## THE EXERCISE
Copy the items below word for word, from the line with "Open the Work profile switcher" to the line with "Click the Create", and write out only those lines.

## MATERIAL PROVIDED
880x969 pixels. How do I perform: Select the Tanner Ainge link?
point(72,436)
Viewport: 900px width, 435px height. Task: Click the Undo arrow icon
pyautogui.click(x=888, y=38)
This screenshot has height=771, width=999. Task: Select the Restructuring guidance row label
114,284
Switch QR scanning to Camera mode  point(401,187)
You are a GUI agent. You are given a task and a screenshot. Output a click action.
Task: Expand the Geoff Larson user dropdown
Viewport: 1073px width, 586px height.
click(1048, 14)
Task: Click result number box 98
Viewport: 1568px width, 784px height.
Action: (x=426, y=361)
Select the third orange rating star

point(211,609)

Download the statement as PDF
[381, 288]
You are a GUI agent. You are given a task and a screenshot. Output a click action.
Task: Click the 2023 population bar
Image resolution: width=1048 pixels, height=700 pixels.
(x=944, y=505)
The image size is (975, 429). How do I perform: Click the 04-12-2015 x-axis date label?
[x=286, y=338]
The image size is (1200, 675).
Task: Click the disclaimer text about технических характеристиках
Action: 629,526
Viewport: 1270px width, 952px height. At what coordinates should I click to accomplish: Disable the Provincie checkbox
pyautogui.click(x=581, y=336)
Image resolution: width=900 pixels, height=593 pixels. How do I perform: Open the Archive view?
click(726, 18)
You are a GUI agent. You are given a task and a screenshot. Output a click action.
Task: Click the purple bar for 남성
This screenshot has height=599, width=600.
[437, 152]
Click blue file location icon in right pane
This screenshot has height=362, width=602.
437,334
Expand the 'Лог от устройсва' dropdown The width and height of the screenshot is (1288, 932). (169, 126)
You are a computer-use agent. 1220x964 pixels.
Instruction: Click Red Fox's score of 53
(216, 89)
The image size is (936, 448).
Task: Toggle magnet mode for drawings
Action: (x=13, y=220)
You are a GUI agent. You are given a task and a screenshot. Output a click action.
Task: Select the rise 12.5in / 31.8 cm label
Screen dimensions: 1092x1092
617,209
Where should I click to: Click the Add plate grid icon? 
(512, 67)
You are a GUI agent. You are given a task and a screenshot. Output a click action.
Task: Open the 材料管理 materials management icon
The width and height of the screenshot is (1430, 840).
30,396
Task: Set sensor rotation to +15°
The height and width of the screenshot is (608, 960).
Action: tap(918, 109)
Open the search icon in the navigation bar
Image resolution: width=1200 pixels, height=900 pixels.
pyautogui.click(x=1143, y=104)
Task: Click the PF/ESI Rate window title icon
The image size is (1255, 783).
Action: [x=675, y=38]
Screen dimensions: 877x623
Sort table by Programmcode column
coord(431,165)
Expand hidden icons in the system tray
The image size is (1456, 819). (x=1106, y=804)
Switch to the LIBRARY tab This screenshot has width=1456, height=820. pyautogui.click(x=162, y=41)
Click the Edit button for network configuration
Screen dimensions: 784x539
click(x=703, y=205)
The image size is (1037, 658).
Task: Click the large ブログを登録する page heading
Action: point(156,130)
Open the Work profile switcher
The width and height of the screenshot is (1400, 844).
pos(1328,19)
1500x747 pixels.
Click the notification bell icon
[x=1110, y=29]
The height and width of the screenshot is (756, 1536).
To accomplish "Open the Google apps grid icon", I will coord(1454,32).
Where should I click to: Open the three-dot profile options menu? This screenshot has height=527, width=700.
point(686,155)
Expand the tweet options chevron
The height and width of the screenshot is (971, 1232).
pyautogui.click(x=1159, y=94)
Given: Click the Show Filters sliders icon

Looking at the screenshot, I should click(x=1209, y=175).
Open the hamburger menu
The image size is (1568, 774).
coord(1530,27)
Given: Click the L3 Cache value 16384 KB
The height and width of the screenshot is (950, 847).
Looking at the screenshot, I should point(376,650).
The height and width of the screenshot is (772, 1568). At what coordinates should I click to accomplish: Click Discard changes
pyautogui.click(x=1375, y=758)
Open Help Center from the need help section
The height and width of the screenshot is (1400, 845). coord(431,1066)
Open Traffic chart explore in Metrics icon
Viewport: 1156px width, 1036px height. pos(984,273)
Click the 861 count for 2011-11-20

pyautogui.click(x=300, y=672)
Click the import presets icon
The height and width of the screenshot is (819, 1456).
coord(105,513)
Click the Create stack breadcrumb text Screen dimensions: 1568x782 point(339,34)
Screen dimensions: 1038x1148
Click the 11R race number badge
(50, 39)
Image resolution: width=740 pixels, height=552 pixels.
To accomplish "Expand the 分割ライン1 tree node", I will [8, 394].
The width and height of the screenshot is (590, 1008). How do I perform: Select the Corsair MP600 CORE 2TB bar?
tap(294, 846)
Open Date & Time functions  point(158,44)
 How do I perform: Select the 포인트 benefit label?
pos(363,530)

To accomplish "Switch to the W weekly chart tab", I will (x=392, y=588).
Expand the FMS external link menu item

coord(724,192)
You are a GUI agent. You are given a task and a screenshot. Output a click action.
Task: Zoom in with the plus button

## TASK RESPONSE
Open the Work profile switcher
The width and height of the screenshot is (1400, 844).
pos(1328,19)
1500x747 pixels.
Click the notification bell icon
[x=1110, y=29]
The height and width of the screenshot is (756, 1536).
To accomplish "Open the Google apps grid icon", I will coord(1454,32).
Where should I click to: Open the three-dot profile options menu? This screenshot has height=527, width=700.
point(686,155)
Expand the tweet options chevron
The height and width of the screenshot is (971, 1232).
pyautogui.click(x=1159, y=94)
Given: Click the Show Filters sliders icon

Looking at the screenshot, I should click(x=1209, y=175).
Open the hamburger menu
The image size is (1568, 774).
coord(1530,27)
Given: Click the L3 Cache value 16384 KB
The height and width of the screenshot is (950, 847).
Looking at the screenshot, I should point(376,650).
The height and width of the screenshot is (772, 1568). At what coordinates should I click to accomplish: Click Discard changes
pyautogui.click(x=1375, y=758)
Open Help Center from the need help section
The height and width of the screenshot is (1400, 845). coord(431,1066)
Open Traffic chart explore in Metrics icon
Viewport: 1156px width, 1036px height. pos(984,273)
Click the 861 count for 2011-11-20

pyautogui.click(x=300, y=672)
Click the import presets icon
The height and width of the screenshot is (819, 1456).
coord(105,513)
Click the Create stack breadcrumb text Screen dimensions: 1568x782 point(339,34)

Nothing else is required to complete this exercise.